*** Opening of Provided material ***
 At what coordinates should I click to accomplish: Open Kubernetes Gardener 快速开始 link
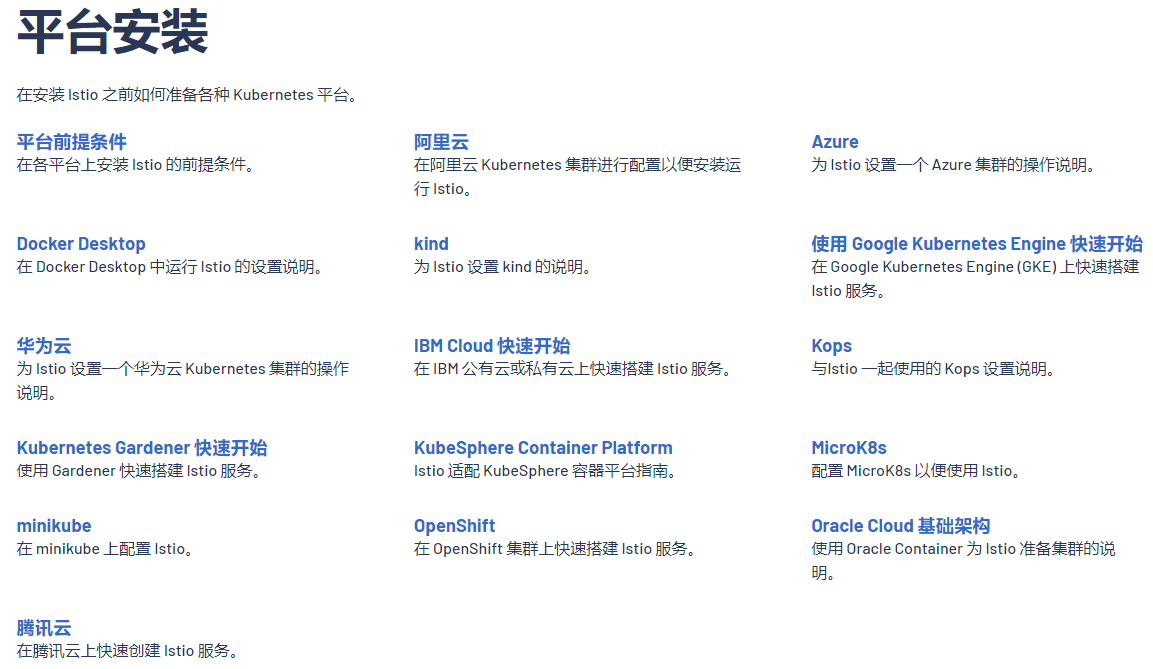[x=142, y=448]
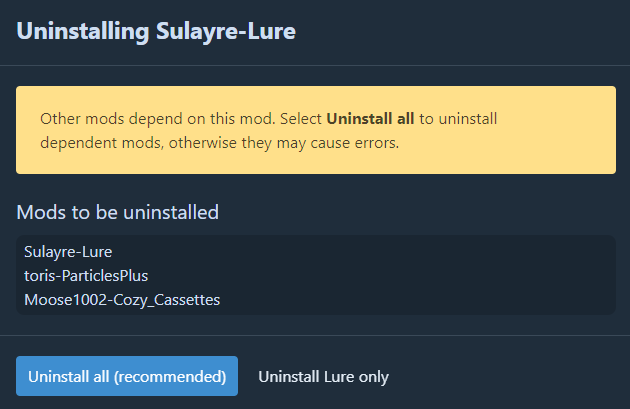Select toris-ParticlesPlus in the list

[86, 275]
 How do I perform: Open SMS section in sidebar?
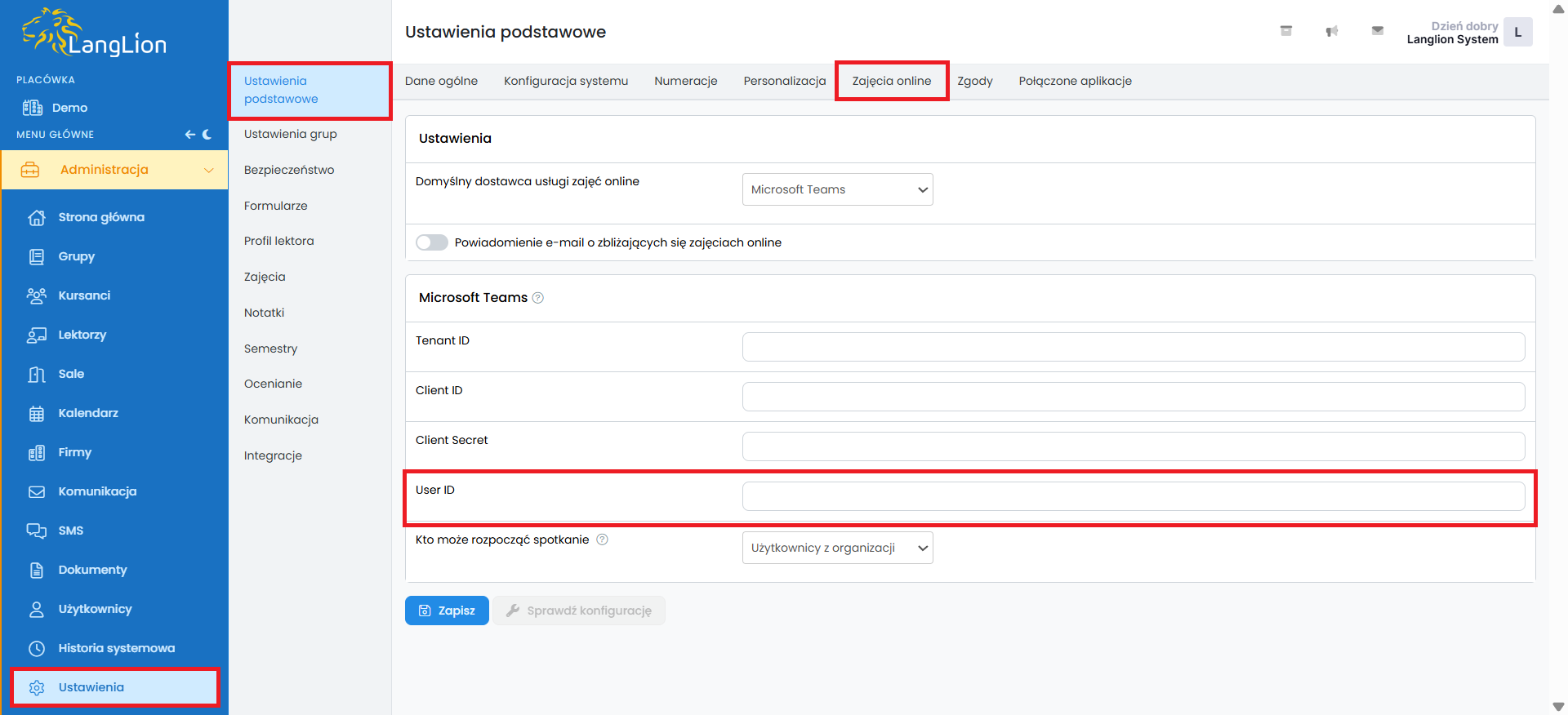70,531
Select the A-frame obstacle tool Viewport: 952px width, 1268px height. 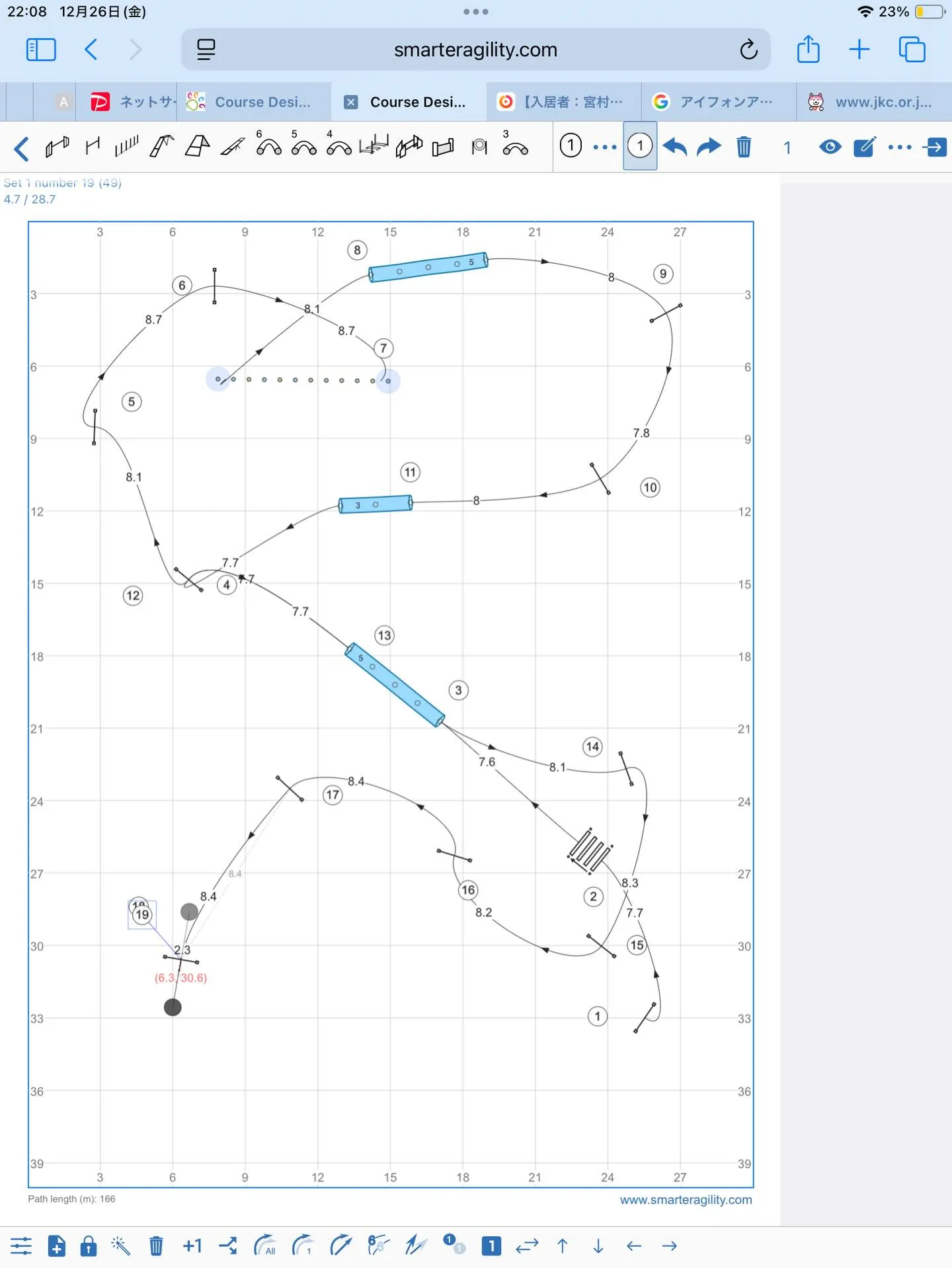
*** Close of Provided material ***
- **Your instructions**:
Exactly reproduce each record, leaving out any pictures.

- **Answer to this exercise**:
 At what coordinates should I click to accomplish: Open Kubernetes Gardener 快速开始 link
[x=142, y=448]
Select toris-ParticlesPlus in the list

[86, 275]
 How do I perform: Open SMS section in sidebar?
70,531
Select the A-frame obstacle tool Viewport: 952px width, 1268px height. 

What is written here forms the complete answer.